Partiamo da un dato che non sempre si tiene presente: il conflitto è una delle modalità con le quali il bambino entra in relazione con gli altri. Una modalità che fa parte del lungo processo di acquisizione della sua competenza sociale. Educare alla socialità significa partire dall’accettazione del conflitto – che non è giustificazione – aiutando il bambino a risolvere le situazioni in modo pacifico, non solo per ragioni di tipo morale o moralistico (aggressività e rabbia al nido intesa come bene o male) ma perché comporta un danno non solo per chi lo subisce ma anche per chi lo produce. Mi capita molto spesso di incontrare genitori spaventati dall’esperienza del proprio figlio come “vittima” o come “aggressore”. E mi chiedo non solo come educatrice all’interno di un vasto confronto sul tema con i colleghi di tutto il mondo, ma anche come genitore, cosa sia meglio quando i nostri bimbi tornano a casa con un morso o un graffio stampati sul corpo: tenerli lontani dagli altri bambini o dar seguito al percorso scolastico fidandoci degli educatori?

L’aggressività può anche non avere nè causa nè colpevole!

Per decidere cosa sia meglio, è importante comprendere un concetto difficile per noi adulti: l’aggressività può essere spontanea, cioè senza causa e senza colpevole. Il bambino di due o tre anni che usa un comportamento apparentemente incomprensibile, come mordere o graffiare un coetaneo, non sa dare una spiegazione del suo gesto. In queste situazioni, che sono le più frequenti e non vanno confuse con un’aggressività sistematica e strutturata (per la quale occorrerebbe allora approfondire), il piccolo non è stato minacciato o insidiato, né aggredisce per goffo e maldestro tentativo di relazionarsi all’altro o ribadire il suo potere relazionale sull’altro (in tutti questi casi il senso sarebbe chiaro per l’adulto e la strategia educativa facilmente individuabile). L’aggressione può quindi essere riferita solo al mondo interno del bambino, alla sua passionalità “autentica” e istintiva, non ancora mediata dalla capacità di pensiero razionale e condivisibile. Siamo di fronte ad un vissuto emozionale profondo e per questo è “senza senso” per noi adulti. Questi comportamenti sono specifici della primissima infanzia e tendono a essere rimpiazzati, dopo i 3 anni, da forti progressi cognitivi, sociali e culturali.

Inutile incolpare la famiglia o rincorrere i perché: con il tempo passerà spontaneamente.
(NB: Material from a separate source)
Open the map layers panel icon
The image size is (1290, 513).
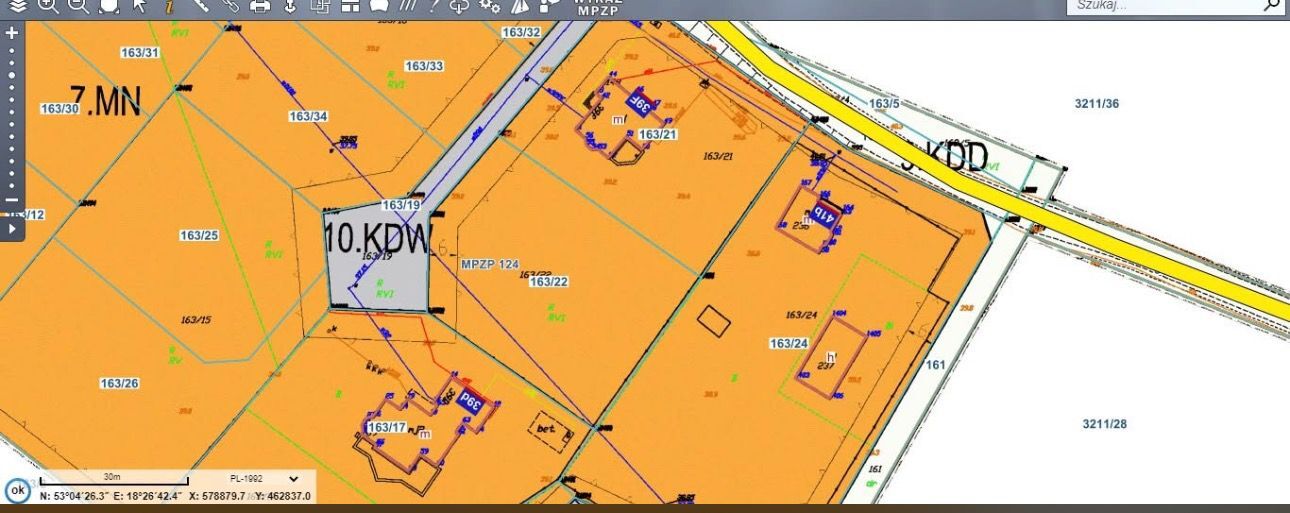click(x=19, y=5)
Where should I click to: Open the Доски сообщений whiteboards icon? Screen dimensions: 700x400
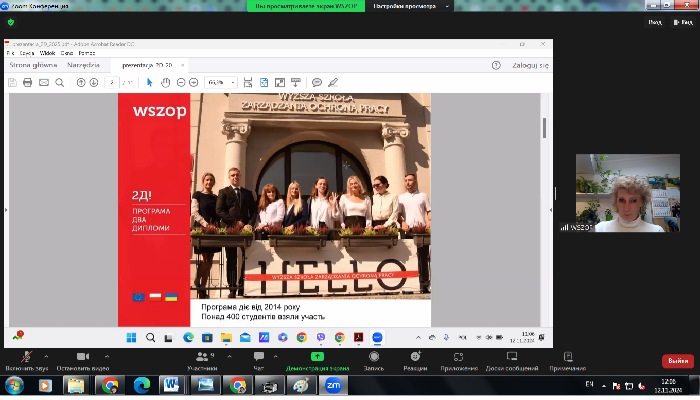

Poco utile, allora, rincorrere gli eventuali “perché” o incolpare la famiglia per il comportamento del bambino. Si può ipotizzare, invece, che alcuni tratti dei bambini “vittima” (lineamenti particolari, postura, timbro di voce, odore o altre cose “insignificanti” per l’adulto) possano suscitare nell’ “aggressore” vissuti emotivi ambivalenti o negativi, legati alla sua breve storia. Vissuti che scatenano le reazioni impulsive di difesa verso una percepita “minaccia esterna”. Questi meccanismi sono del tutto fuori dalla consapevolezza del bambino e pertanto sarà per lui impossibile dire perché ha aggredito. È da sottolineare che questi comportamenti sono normali nei bambini in età da nido e non sono predittivi di alcun tipo di disturbo. La strategia educativa non prevede che si elimini il “problema”, sarebbe un obiettivo poco realistico e probabilmente fallimentare. L’obiettivo degli adulti è piuttosto quello di evitare che il comportamento crei ulteriori complicazioni. Sarà infatti la forza evolutiva di ogni bambino, con il tempo, a far rientrare il comportamento entro parametri “socialmente accettabili”.